### Work instruction
Excluding pictures, retype exactly the lines from the one with "Task: Click the Available" through the end of the records that follow.

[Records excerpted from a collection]
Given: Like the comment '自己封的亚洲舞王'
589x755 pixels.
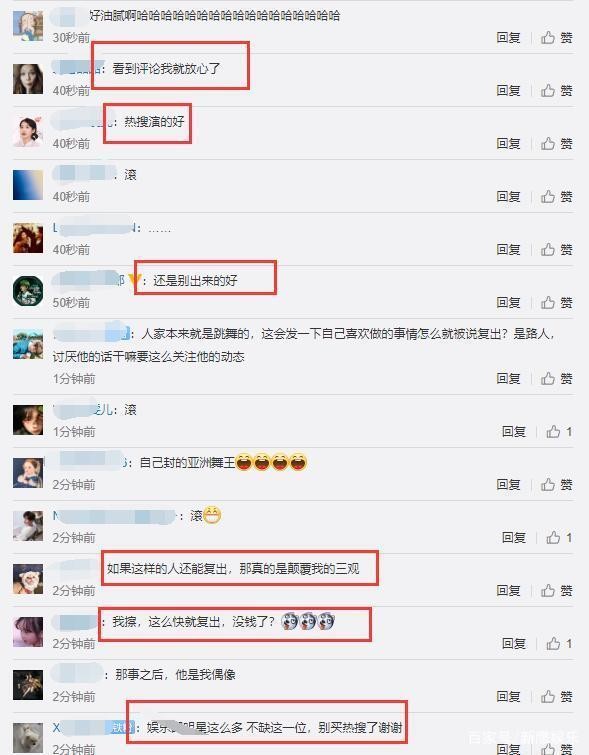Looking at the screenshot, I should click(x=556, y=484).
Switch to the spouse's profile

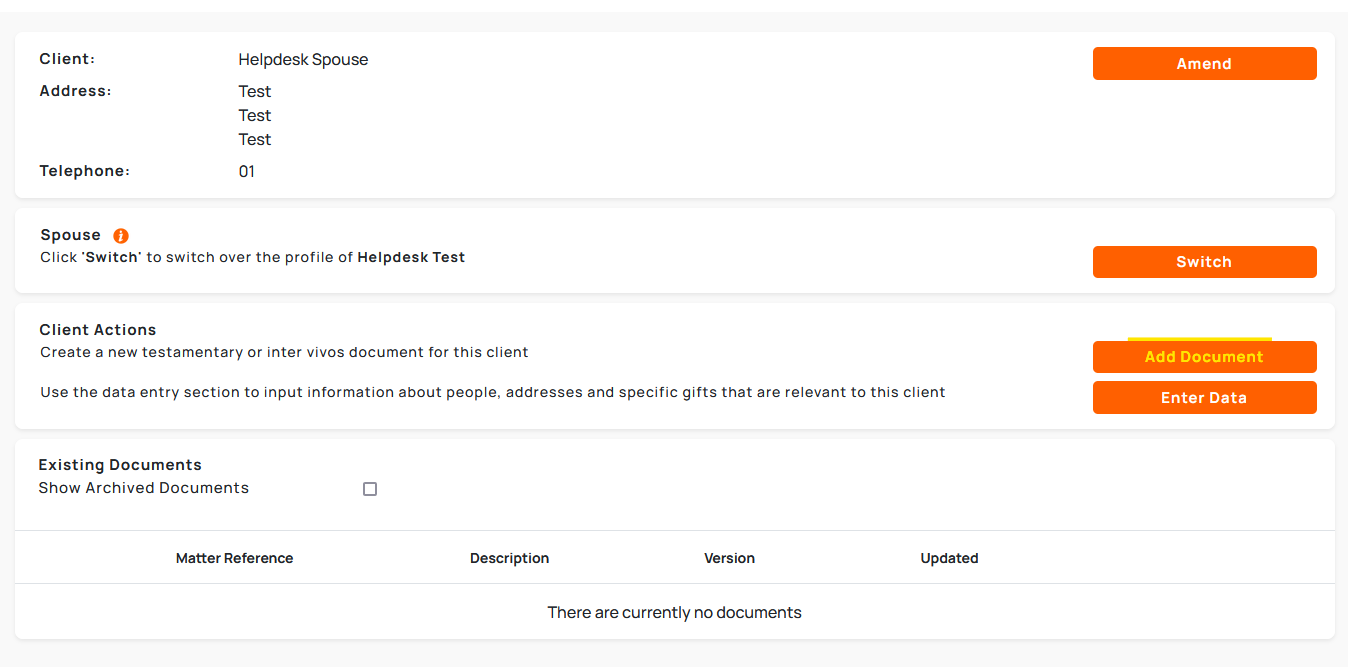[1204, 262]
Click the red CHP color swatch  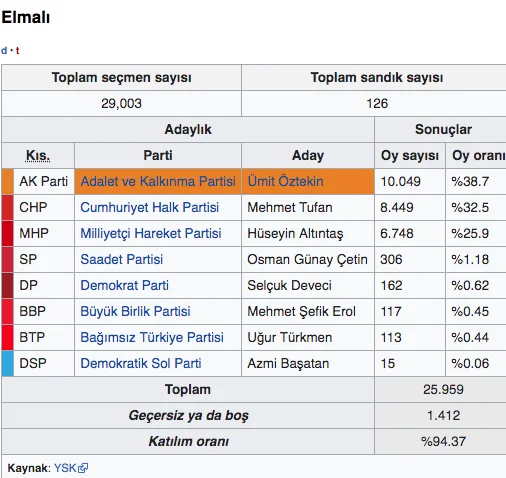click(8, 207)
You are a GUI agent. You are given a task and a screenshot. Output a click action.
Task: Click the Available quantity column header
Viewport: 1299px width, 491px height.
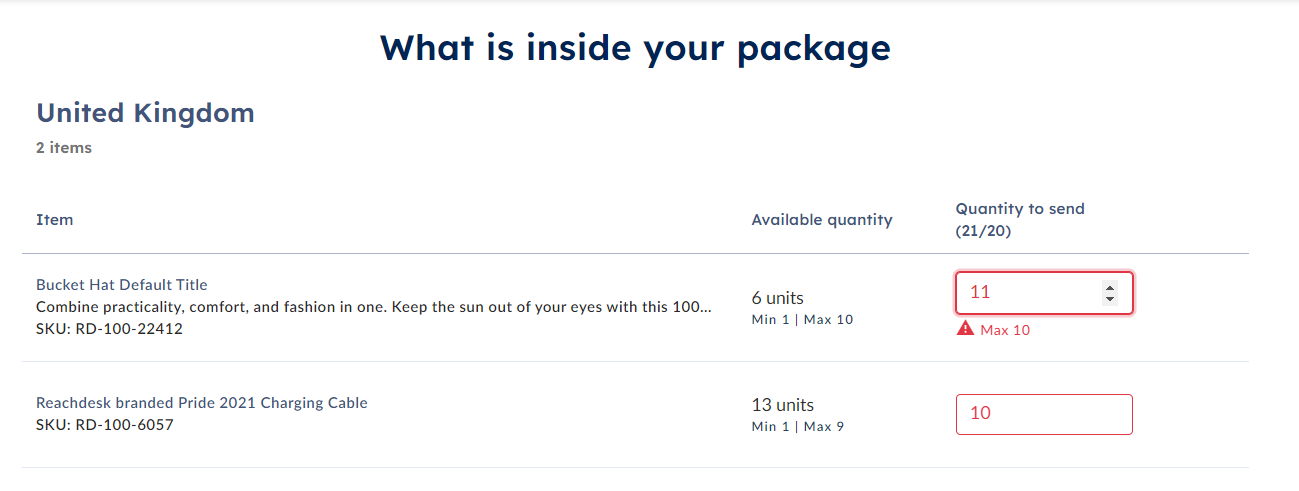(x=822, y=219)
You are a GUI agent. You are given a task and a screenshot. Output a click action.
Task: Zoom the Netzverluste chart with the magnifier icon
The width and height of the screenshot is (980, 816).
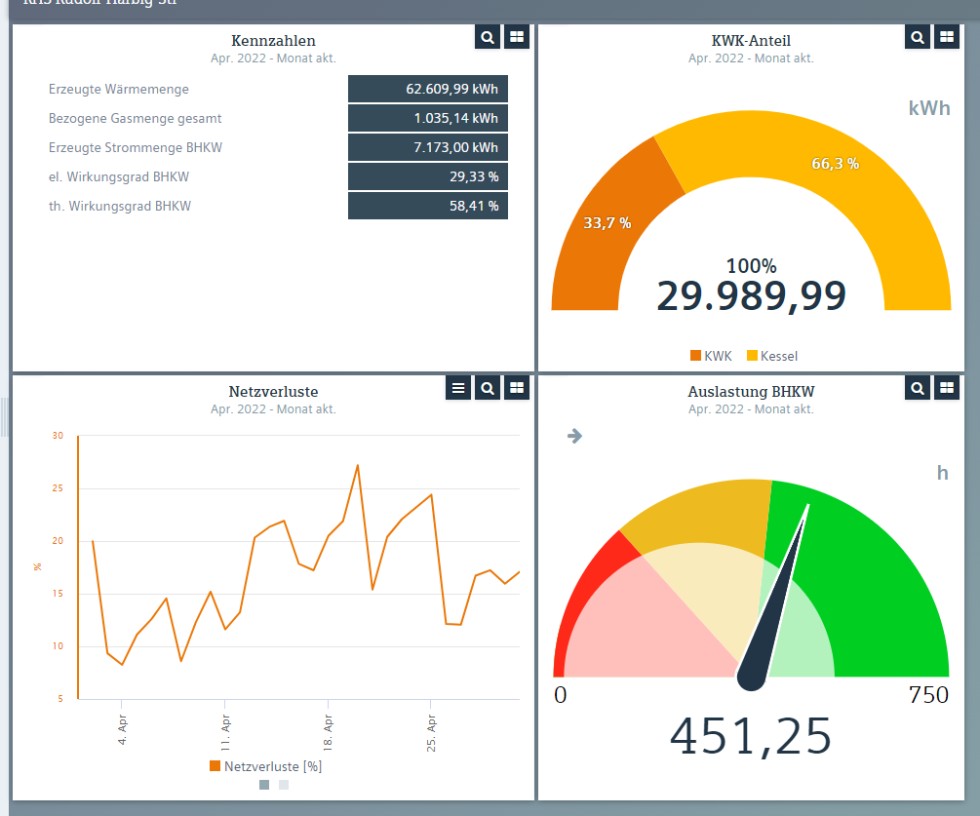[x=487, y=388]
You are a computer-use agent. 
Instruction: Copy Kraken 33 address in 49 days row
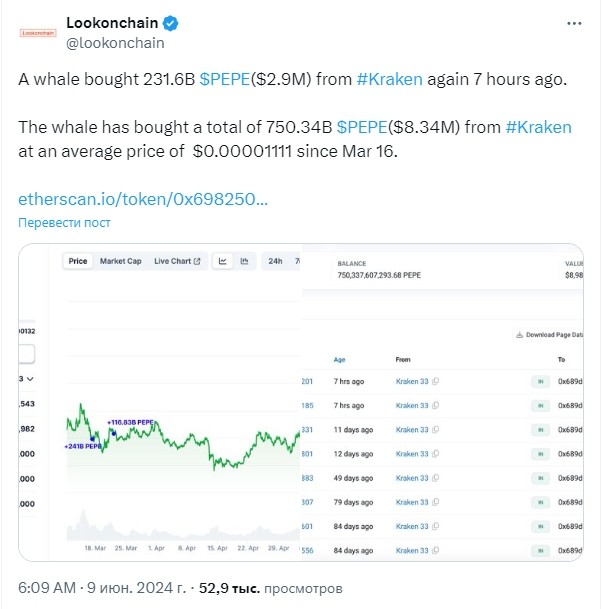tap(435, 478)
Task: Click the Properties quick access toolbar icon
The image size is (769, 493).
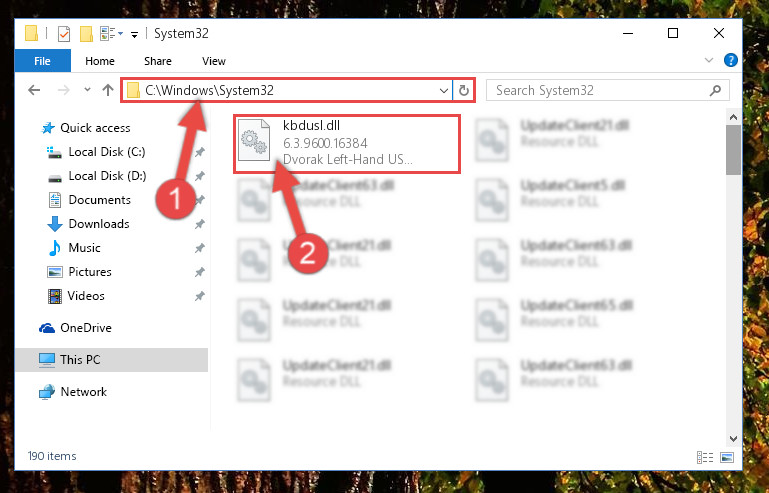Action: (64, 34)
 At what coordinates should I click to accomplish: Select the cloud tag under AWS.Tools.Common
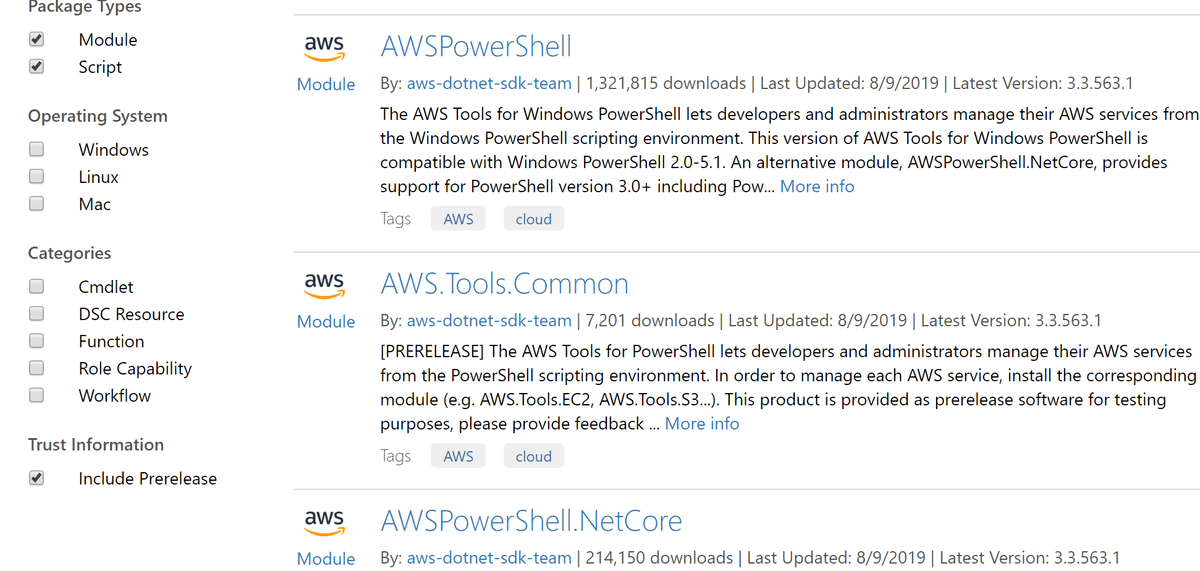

### Finished exercise
Task: Click the Available quantity column header
Viewport: 1299px width, 491px height.
(x=822, y=219)
You are a GUI agent. You are given a task and a screenshot. Output a click action.
Task: Zoom the Netzverluste chart with the magnifier icon
The width and height of the screenshot is (980, 816).
[x=487, y=388]
You are a computer-use agent. 
Instruction: Copy Kraken 33 address in 49 days row
tap(435, 478)
Task: Click the Properties quick access toolbar icon
The image size is (769, 493).
Action: (64, 34)
 At what coordinates should I click to accomplish: Select the cloud tag under AWS.Tools.Common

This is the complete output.